## WHAT THE TASK ASKS
Convert the lines of the listing below, from the line containing "This screenshot has width=1200, height=675." up to and including the line containing "y-tick-label: 60 is located at coordinates (44, 106).", into a Markdown table with the columns Row and Listing line, omitting blank lines.

## DATA LISTING

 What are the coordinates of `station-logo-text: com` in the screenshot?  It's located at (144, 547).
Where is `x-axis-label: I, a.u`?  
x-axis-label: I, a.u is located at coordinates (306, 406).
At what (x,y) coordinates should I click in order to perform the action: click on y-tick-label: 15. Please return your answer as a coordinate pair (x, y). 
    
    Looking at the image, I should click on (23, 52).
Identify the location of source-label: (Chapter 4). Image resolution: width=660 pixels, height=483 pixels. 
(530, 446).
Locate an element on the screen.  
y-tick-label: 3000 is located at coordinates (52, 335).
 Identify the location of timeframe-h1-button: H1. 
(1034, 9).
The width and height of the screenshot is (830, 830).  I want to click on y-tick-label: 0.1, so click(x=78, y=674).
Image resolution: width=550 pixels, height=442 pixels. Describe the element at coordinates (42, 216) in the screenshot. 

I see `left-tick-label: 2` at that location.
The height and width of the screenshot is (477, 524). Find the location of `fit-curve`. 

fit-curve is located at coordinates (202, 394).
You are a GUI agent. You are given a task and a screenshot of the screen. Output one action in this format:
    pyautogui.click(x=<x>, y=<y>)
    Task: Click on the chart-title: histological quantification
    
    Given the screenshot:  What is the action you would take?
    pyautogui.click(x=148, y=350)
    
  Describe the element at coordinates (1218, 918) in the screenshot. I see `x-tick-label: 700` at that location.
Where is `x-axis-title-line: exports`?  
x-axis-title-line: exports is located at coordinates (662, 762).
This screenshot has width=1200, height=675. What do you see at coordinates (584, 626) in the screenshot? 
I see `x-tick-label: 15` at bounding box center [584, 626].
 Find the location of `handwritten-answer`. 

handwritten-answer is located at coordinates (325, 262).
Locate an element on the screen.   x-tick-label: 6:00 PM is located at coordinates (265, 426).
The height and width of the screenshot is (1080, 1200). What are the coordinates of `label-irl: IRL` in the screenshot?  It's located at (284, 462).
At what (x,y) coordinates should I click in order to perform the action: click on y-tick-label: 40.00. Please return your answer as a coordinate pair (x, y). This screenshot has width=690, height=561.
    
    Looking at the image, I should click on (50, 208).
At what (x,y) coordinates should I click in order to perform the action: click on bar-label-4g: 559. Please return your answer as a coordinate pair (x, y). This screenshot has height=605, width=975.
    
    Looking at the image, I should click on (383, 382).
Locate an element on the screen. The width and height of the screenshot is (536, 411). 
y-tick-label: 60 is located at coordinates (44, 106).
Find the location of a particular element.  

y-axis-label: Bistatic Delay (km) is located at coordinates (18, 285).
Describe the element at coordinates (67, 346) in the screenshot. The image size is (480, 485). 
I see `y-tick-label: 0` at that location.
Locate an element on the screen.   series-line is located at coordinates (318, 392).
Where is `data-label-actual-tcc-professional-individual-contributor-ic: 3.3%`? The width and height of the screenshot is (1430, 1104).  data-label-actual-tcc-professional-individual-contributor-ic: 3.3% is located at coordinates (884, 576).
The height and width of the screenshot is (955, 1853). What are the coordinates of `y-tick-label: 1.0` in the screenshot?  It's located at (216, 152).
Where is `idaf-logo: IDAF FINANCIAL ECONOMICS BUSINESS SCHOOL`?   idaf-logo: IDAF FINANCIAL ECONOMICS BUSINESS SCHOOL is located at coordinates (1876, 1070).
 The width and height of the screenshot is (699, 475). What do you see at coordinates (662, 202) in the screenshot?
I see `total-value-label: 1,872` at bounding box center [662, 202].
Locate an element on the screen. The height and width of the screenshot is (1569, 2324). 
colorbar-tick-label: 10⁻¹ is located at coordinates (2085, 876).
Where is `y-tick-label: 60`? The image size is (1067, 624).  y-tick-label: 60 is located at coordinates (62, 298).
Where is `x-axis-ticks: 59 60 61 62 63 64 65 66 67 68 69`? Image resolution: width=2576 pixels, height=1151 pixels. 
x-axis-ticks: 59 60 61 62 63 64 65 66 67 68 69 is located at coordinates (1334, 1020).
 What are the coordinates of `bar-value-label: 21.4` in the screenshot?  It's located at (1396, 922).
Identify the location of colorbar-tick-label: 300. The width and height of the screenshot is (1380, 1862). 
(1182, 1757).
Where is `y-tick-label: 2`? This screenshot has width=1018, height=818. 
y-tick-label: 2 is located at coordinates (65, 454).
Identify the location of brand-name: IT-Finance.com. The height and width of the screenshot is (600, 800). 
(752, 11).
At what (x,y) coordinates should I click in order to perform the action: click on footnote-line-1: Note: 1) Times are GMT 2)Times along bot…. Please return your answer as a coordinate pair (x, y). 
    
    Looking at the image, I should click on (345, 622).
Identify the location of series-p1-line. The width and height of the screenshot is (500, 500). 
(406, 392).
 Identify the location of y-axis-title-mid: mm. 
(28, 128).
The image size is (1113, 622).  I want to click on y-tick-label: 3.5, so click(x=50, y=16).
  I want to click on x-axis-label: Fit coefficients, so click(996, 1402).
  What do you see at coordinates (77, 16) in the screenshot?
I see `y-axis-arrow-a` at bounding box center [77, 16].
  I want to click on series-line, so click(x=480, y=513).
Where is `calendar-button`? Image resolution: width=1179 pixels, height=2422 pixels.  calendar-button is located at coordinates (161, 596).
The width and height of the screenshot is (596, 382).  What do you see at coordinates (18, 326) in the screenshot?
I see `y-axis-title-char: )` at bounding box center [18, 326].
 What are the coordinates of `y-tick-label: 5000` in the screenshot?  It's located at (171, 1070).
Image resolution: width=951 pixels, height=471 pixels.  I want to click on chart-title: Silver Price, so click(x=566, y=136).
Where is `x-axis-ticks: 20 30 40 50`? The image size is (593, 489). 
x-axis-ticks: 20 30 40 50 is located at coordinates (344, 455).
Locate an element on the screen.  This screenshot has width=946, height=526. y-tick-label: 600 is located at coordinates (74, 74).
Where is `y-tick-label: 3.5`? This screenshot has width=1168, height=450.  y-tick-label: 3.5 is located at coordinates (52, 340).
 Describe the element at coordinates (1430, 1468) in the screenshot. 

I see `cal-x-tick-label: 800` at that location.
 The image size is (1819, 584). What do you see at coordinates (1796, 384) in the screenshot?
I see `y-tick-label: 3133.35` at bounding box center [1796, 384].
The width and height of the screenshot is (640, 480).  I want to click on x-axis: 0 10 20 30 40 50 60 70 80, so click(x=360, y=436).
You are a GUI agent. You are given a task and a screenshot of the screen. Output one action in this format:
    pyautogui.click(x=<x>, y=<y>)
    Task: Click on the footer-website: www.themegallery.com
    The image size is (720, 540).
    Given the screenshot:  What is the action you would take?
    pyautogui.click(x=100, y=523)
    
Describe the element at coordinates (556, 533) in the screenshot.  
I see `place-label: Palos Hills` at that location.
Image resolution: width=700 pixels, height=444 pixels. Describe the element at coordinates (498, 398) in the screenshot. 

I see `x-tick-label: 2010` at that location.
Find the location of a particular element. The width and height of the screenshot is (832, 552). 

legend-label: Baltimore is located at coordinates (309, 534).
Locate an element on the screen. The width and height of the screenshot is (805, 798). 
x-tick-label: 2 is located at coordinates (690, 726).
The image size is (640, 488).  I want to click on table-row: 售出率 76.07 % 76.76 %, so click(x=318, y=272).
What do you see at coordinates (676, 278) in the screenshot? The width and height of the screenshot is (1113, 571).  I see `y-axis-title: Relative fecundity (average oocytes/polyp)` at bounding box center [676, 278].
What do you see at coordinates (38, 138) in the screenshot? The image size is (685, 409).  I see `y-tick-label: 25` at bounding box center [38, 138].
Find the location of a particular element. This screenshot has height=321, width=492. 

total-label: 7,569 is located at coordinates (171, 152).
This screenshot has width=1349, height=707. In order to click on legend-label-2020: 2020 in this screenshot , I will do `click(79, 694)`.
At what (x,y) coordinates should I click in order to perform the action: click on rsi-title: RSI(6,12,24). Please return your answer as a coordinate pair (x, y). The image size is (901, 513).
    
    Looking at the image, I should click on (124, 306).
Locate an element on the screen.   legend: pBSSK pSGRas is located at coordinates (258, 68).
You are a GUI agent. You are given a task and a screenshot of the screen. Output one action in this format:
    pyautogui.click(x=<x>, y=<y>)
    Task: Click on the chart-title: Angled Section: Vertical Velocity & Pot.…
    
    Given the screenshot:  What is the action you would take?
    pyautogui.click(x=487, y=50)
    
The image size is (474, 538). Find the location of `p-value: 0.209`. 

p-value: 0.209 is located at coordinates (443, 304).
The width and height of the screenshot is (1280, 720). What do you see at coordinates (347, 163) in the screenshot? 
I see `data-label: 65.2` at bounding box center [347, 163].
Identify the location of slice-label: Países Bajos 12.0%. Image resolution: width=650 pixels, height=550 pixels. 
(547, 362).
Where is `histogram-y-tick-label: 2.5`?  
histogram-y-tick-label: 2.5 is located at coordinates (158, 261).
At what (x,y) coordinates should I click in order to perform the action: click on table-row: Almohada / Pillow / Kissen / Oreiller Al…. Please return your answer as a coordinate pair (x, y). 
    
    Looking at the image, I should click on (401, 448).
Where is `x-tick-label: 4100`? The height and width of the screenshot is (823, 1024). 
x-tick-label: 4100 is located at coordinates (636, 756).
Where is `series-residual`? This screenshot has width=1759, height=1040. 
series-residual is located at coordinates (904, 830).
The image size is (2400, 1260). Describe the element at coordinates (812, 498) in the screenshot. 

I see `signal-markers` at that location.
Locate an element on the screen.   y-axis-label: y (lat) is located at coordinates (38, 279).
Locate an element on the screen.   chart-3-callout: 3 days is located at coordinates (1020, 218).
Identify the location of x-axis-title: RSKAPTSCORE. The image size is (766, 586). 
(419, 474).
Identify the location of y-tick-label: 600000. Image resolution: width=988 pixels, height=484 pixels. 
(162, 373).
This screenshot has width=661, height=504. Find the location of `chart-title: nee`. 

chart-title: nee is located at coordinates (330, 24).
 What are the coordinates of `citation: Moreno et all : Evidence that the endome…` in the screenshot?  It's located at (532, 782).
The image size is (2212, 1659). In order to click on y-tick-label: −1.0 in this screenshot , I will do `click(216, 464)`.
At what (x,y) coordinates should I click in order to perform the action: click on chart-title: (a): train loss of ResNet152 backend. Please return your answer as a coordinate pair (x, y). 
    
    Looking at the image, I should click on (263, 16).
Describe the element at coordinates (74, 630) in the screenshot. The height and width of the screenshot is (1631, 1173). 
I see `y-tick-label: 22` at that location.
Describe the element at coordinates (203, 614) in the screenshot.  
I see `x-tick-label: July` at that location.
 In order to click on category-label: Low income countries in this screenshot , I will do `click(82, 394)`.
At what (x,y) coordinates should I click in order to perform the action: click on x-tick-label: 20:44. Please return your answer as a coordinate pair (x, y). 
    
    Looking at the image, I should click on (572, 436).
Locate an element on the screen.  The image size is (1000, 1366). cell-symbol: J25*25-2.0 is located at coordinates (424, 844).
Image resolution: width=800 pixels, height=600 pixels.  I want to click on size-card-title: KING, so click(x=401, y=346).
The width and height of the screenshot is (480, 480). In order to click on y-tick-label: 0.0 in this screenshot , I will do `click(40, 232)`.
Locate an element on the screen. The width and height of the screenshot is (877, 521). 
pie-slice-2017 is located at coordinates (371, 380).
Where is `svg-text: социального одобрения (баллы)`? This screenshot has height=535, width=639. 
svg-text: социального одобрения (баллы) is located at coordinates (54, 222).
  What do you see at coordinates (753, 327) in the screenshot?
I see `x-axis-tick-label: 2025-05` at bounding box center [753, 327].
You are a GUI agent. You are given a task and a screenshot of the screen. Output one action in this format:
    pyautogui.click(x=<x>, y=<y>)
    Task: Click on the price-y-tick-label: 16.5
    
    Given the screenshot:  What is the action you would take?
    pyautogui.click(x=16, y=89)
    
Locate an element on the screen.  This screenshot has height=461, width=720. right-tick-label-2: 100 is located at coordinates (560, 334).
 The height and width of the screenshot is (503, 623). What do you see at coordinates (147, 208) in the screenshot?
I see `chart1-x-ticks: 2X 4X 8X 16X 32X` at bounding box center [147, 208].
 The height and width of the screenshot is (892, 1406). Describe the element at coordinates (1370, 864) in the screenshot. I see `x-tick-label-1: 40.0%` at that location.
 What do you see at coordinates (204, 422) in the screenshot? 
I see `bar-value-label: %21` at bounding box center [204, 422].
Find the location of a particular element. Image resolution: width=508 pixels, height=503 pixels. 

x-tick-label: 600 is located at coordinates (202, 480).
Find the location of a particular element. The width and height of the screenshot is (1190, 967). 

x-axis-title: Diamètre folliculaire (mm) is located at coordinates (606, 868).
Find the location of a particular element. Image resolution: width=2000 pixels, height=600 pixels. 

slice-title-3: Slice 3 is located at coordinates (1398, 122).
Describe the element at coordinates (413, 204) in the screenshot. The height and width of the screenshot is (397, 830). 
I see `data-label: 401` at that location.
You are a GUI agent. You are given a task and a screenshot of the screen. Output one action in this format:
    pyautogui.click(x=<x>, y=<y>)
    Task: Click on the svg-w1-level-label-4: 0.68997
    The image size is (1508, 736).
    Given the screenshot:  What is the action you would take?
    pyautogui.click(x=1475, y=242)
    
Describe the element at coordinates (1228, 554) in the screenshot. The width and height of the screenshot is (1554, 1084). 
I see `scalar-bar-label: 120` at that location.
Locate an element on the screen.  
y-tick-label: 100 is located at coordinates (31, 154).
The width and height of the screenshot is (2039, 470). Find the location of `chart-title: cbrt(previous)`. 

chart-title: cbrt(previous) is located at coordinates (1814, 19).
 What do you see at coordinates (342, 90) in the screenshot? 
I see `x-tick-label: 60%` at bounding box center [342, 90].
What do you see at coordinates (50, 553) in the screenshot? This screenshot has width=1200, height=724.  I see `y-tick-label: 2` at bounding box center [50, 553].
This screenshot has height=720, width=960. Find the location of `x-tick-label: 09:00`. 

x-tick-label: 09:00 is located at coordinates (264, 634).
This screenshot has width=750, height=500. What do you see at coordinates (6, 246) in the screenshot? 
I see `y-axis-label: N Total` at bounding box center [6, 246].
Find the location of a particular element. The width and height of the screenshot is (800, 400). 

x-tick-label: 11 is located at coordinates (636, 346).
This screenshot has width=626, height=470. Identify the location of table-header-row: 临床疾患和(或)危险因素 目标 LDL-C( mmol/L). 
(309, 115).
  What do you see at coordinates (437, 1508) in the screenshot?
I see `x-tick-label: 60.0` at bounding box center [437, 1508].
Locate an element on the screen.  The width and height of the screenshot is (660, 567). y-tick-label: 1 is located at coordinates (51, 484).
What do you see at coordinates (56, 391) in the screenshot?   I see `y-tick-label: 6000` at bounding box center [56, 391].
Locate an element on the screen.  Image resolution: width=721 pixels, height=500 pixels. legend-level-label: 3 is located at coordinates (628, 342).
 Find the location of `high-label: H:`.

## EXERCISE SOLUTION
| Row | Listing line |
|---|---|
| 1 | This screenshot has width=1200, height=675. What do you see at coordinates (584, 626) in the screenshot?  |
| 2 | I see `x-tick-label: 15` at bounding box center [584, 626]. |
| 3 |  Find the location of `handwritten-answer`.  |
| 4 | handwritten-answer is located at coordinates (325, 262). |
| 5 | Locate an element on the screen.   x-tick-label: 6:00 PM is located at coordinates (265, 426). |
| 6 | The height and width of the screenshot is (1080, 1200). What are the coordinates of `label-irl: IRL` in the screenshot?  It's located at (284, 462). |
| 7 | At what (x,y) coordinates should I click in order to perform the action: click on y-tick-label: 40.00. Please return your answer as a coordinate pair (x, y). This screenshot has width=690, height=561. |
| 8 |     Looking at the image, I should click on (50, 208). |
| 9 | At what (x,y) coordinates should I click in order to perform the action: click on bar-label-4g: 559. Please return your answer as a coordinate pair (x, y). This screenshot has height=605, width=975. |
| 10 |     Looking at the image, I should click on (383, 382). |
| 11 | Locate an element on the screen. The width and height of the screenshot is (536, 411).  |
| 12 | y-tick-label: 60 is located at coordinates (44, 106). |